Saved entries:
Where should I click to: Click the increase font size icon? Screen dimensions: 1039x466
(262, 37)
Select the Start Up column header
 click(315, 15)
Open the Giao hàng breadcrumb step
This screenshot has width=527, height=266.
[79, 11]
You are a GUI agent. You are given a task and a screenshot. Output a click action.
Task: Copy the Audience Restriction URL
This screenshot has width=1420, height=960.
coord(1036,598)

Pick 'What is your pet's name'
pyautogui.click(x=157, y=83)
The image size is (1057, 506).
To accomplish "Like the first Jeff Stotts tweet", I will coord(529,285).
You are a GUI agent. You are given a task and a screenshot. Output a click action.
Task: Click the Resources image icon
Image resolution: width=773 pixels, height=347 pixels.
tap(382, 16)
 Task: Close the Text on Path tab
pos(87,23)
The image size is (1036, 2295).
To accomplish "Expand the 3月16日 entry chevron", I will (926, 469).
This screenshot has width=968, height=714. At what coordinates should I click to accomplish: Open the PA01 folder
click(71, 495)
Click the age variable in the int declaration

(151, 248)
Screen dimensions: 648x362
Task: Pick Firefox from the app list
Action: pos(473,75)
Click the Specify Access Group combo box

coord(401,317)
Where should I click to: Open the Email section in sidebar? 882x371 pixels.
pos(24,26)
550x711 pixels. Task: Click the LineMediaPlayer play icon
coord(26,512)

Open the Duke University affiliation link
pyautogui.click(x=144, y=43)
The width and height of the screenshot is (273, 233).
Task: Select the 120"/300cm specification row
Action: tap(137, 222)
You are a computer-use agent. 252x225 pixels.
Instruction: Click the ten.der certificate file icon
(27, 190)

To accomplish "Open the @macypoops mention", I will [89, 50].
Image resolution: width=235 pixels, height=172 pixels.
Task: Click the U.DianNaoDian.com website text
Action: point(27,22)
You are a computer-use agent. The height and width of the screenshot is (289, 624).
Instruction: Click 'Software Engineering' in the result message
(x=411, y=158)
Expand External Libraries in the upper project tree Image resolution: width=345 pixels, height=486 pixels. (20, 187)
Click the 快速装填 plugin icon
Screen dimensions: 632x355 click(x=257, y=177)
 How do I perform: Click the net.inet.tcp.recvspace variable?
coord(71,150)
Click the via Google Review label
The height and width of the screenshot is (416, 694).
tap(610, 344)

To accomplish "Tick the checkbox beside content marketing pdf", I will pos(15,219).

» **Work to complete**: Repeat each entry above, matching every line exactly.

» **Written answer**:
Where should I click to: Click the increase font size icon? Screen dimensions: 1039x466
(262, 37)
Select the Start Up column header
 click(315, 15)
Open the Giao hàng breadcrumb step
This screenshot has width=527, height=266.
[79, 11]
You are a GUI agent. You are given a task and a screenshot. Output a click action.
Task: Copy the Audience Restriction URL
This screenshot has width=1420, height=960.
coord(1036,598)

Pick 'What is your pet's name'
pyautogui.click(x=157, y=83)
The image size is (1057, 506).
To accomplish "Like the first Jeff Stotts tweet", I will coord(529,285).
You are a GUI agent. You are given a task and a screenshot. Output a click action.
Task: Click the Resources image icon
Image resolution: width=773 pixels, height=347 pixels.
tap(382, 16)
 Task: Close the Text on Path tab
pos(87,23)
The image size is (1036, 2295).
To accomplish "Expand the 3月16日 entry chevron", I will (926, 469).
This screenshot has width=968, height=714. At what coordinates should I click to accomplish: Open the PA01 folder
click(71, 495)
Click the age variable in the int declaration

(151, 248)
Screen dimensions: 648x362
Task: Pick Firefox from the app list
Action: pos(473,75)
Click the Specify Access Group combo box

coord(401,317)
Where should I click to: Open the Email section in sidebar? 882x371 pixels.
pos(24,26)
550x711 pixels. Task: Click the LineMediaPlayer play icon
coord(26,512)

Open the Duke University affiliation link
pyautogui.click(x=144, y=43)
The width and height of the screenshot is (273, 233).
Task: Select the 120"/300cm specification row
Action: tap(137, 222)
You are a computer-use agent. 252x225 pixels.
Instruction: Click the ten.der certificate file icon
(27, 190)

To accomplish "Open the @macypoops mention", I will [89, 50].
Image resolution: width=235 pixels, height=172 pixels.
Task: Click the U.DianNaoDian.com website text
Action: point(27,22)
You are a computer-use agent. The height and width of the screenshot is (289, 624).
Instruction: Click 'Software Engineering' in the result message
(x=411, y=158)
Expand External Libraries in the upper project tree Image resolution: width=345 pixels, height=486 pixels. (20, 187)
Click the 快速装填 plugin icon
Screen dimensions: 632x355 click(x=257, y=177)
 How do I perform: Click the net.inet.tcp.recvspace variable?
coord(71,150)
Click the via Google Review label
The height and width of the screenshot is (416, 694).
tap(610, 344)

To accomplish "Tick the checkbox beside content marketing pdf", I will pos(15,219).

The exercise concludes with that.